Photoluminescence spectroscopy and time-resolved photoluminescence spectroscopy (TRPL) were performed on the prepared Stacked Structures 1 and 2, and the results were summarized in FIGS. 11 and 12 and Table 5.

	TABLE 5
	Average lifetime (tau average)

	Stacked structure 1	15
	Stacked structure 2	12

From the results in FIG. 11, it was confirmed that Stacked Structure 1, which has an electron transport layer containing the zinc oxide nanoparticles of Preparation Example 1, exhibited approximately 12% higher semiconductor nanoparticle (QD) emission intensity compared to Stacked Structure 2, which has an electron transport layer containing the zinc oxide nanoparticles of Comparative Preparation Example 1. This suggests that the PL quenching phenomenon of QDs at the QD/ETL interface was reduced in Stacked Structure 1. From the results in FIG. 12, it was confirmed that the lifetime of the semiconductor nanoparticles (QDs) increased in Stacked Structure 1.

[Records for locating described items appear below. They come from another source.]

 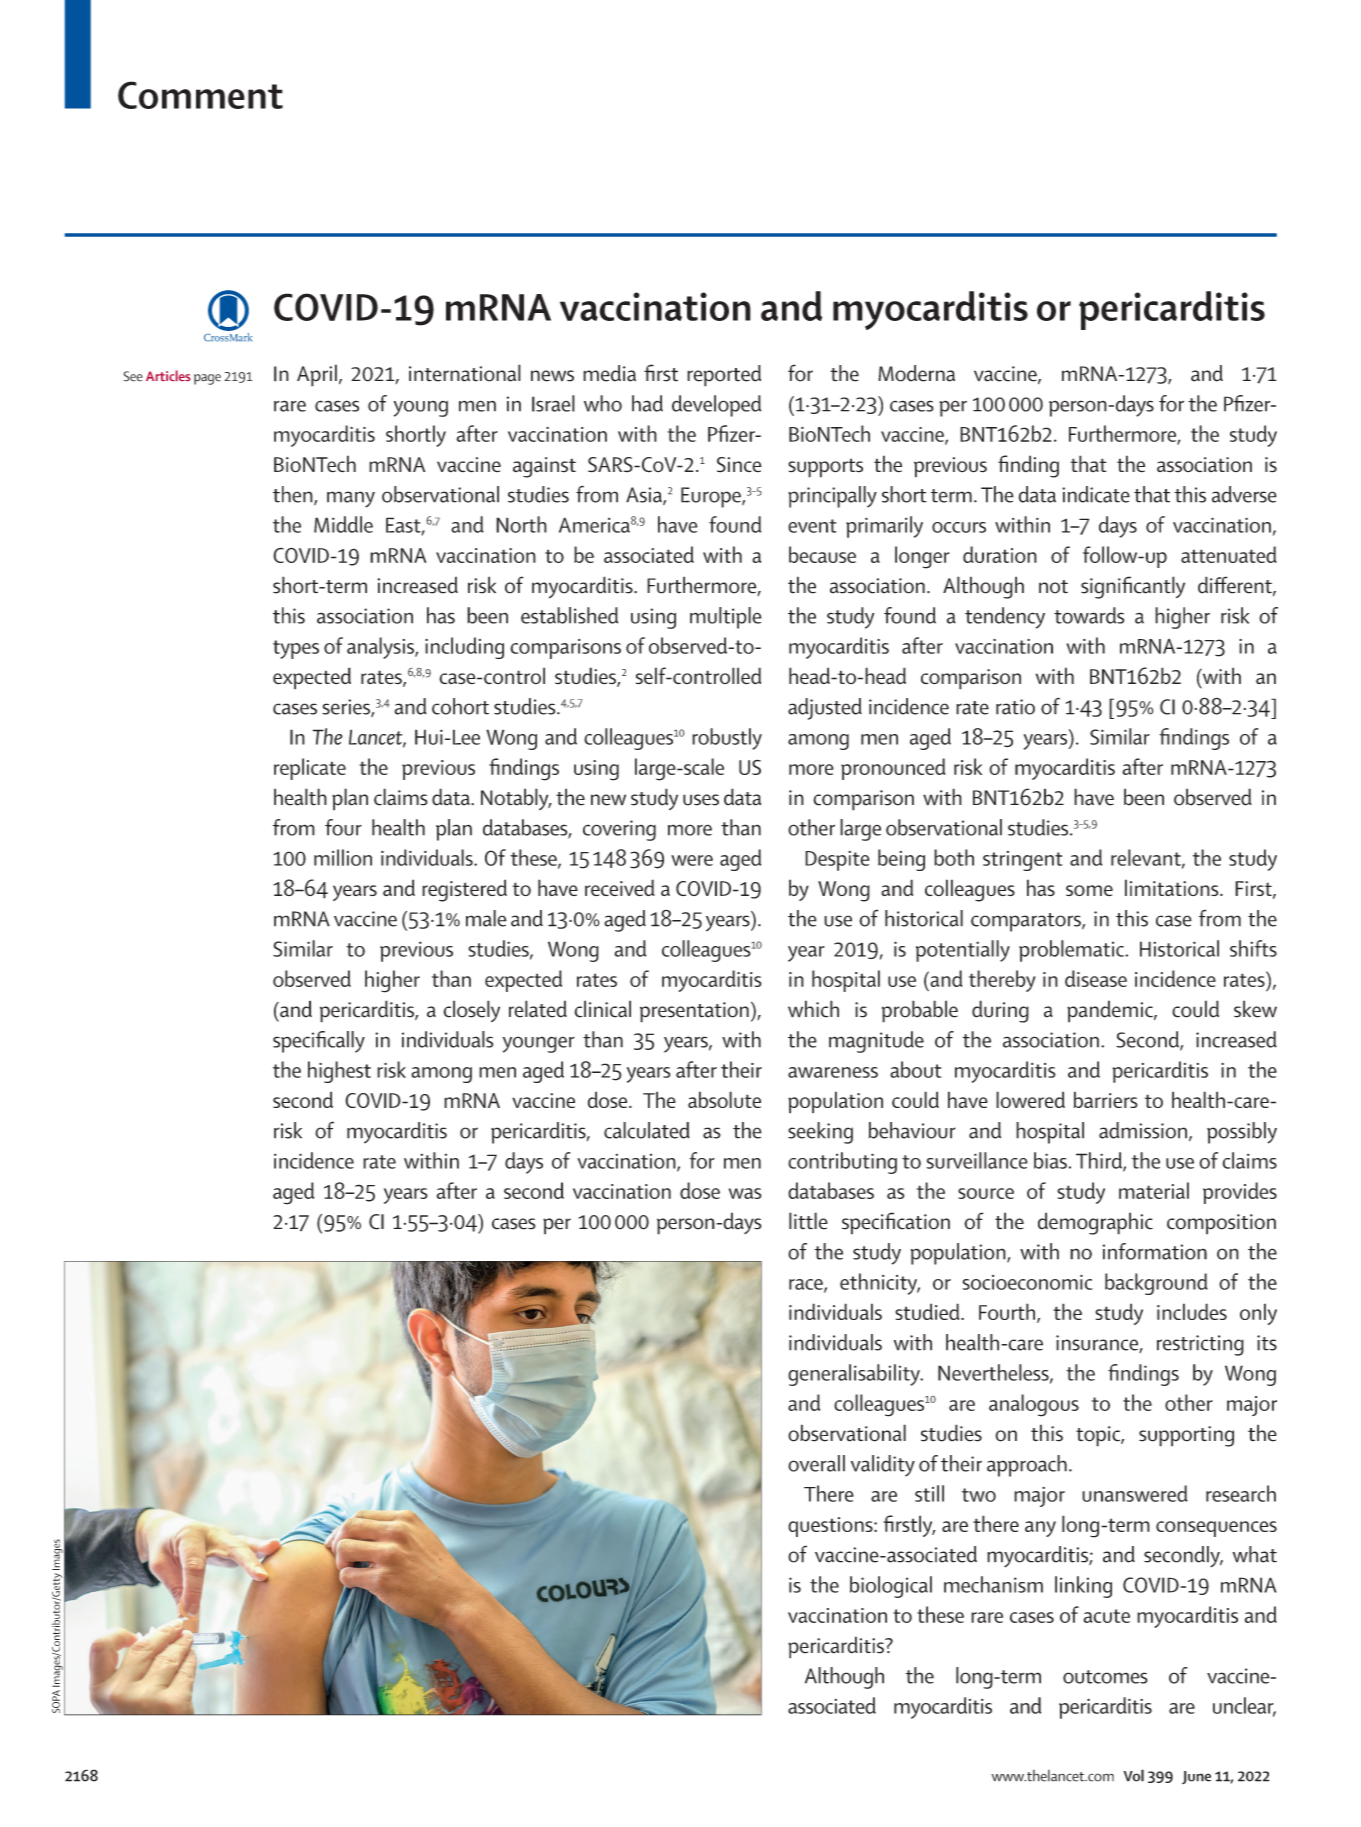 I want to click on problematic, so click(x=1072, y=951).
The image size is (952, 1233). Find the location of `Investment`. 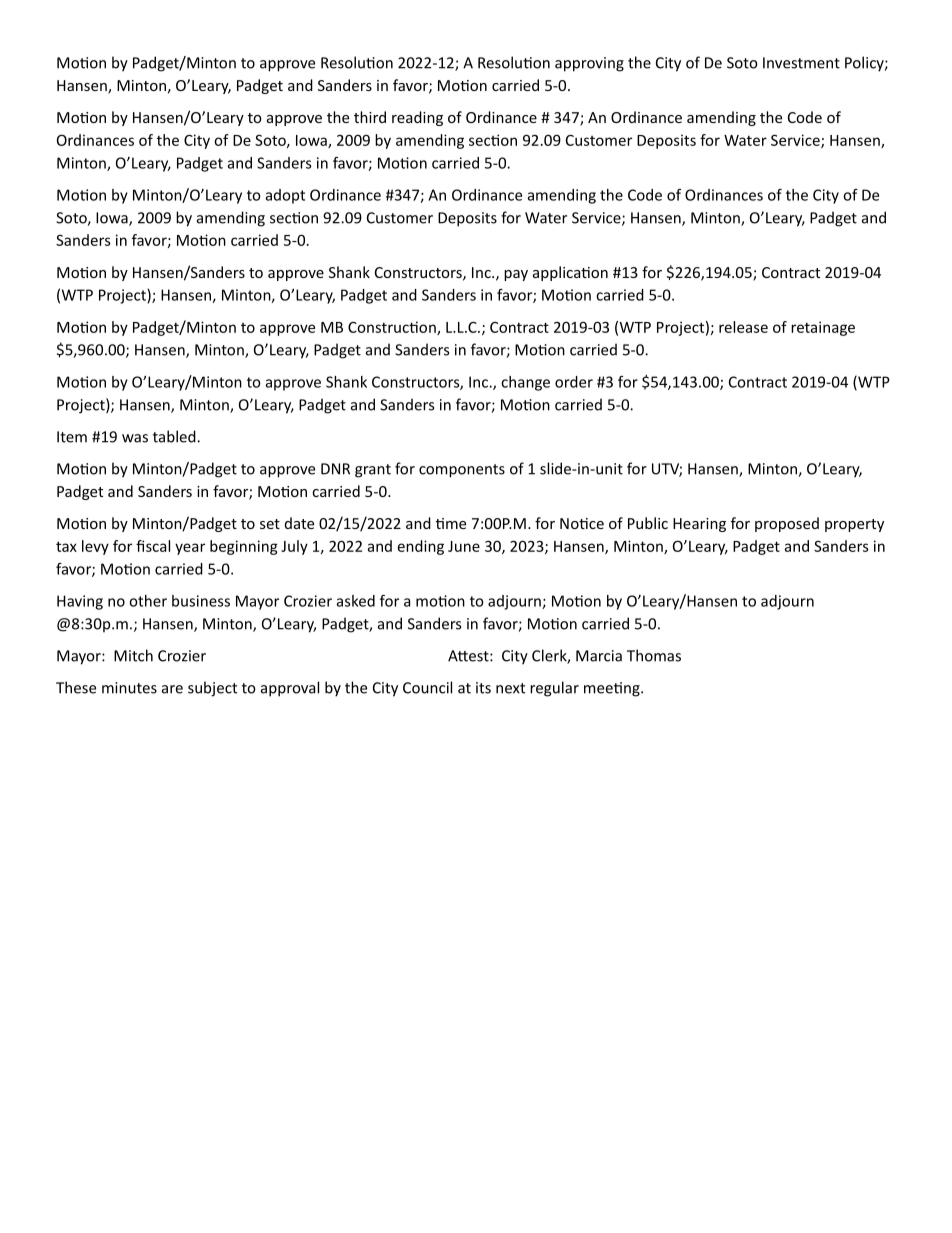

Investment is located at coordinates (801, 63).
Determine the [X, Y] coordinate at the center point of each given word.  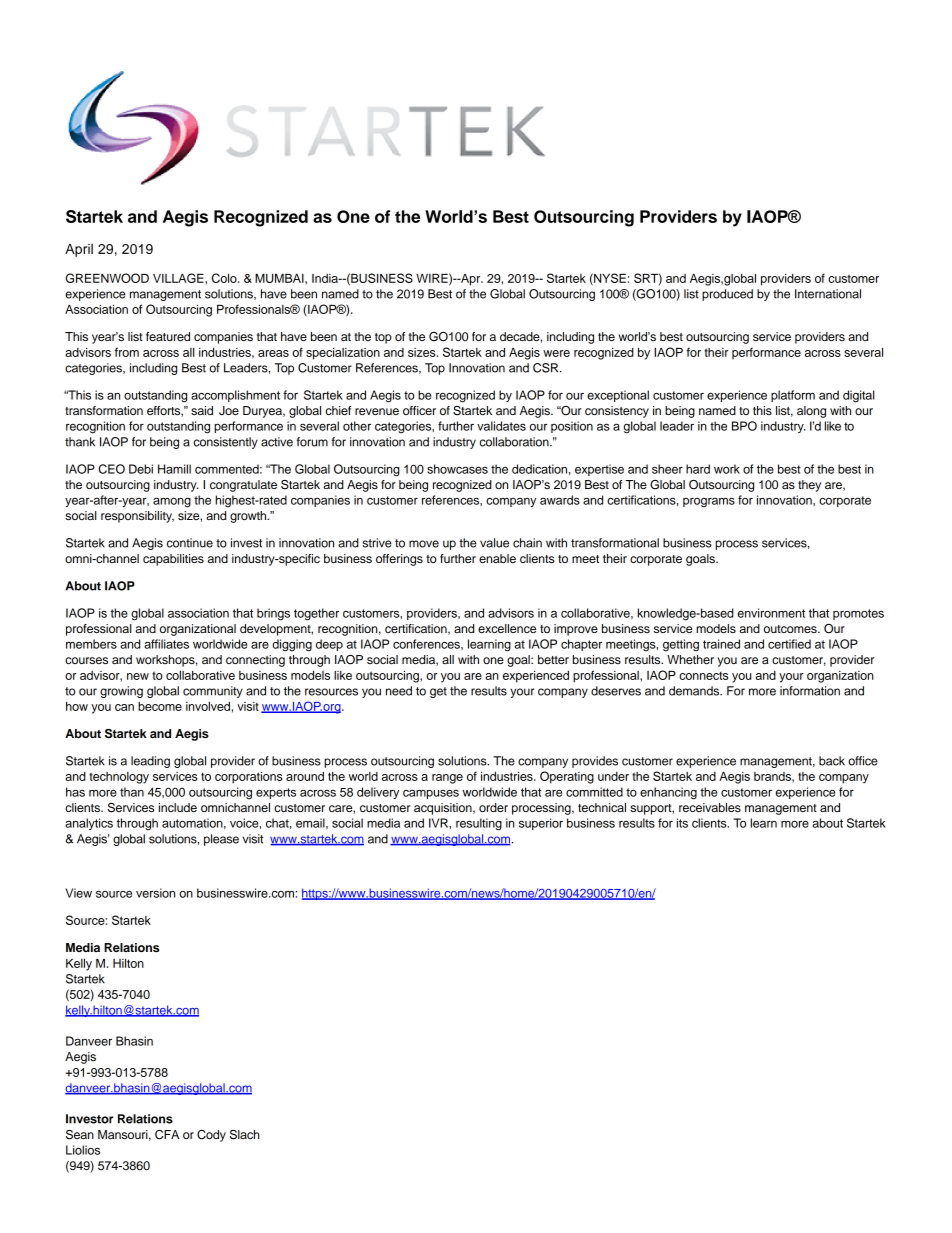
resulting [479, 824]
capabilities [173, 560]
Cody [211, 1136]
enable [497, 558]
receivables [710, 807]
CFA [167, 1135]
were [556, 353]
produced [727, 295]
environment [771, 613]
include [178, 807]
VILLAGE [179, 278]
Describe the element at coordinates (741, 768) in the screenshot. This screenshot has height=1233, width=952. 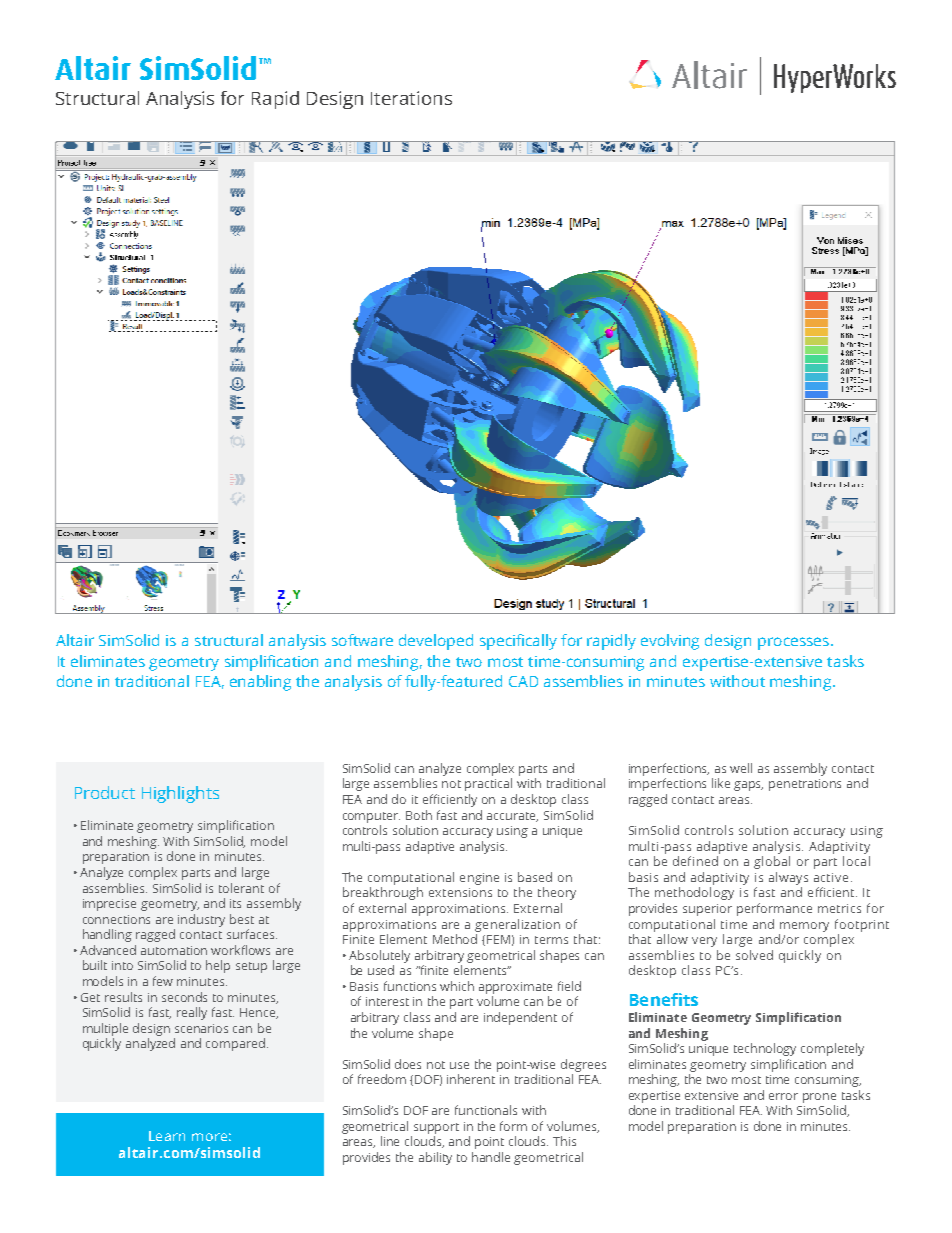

While this disclosure has been described in connection with what is presently considered to be practical embodiments, it is to be understood that the invention is not limited to the disclosed embodiments. On the contrary, it is intended to cover various modifications and equivalent arrangements included within the spirit and scope of the appended claims.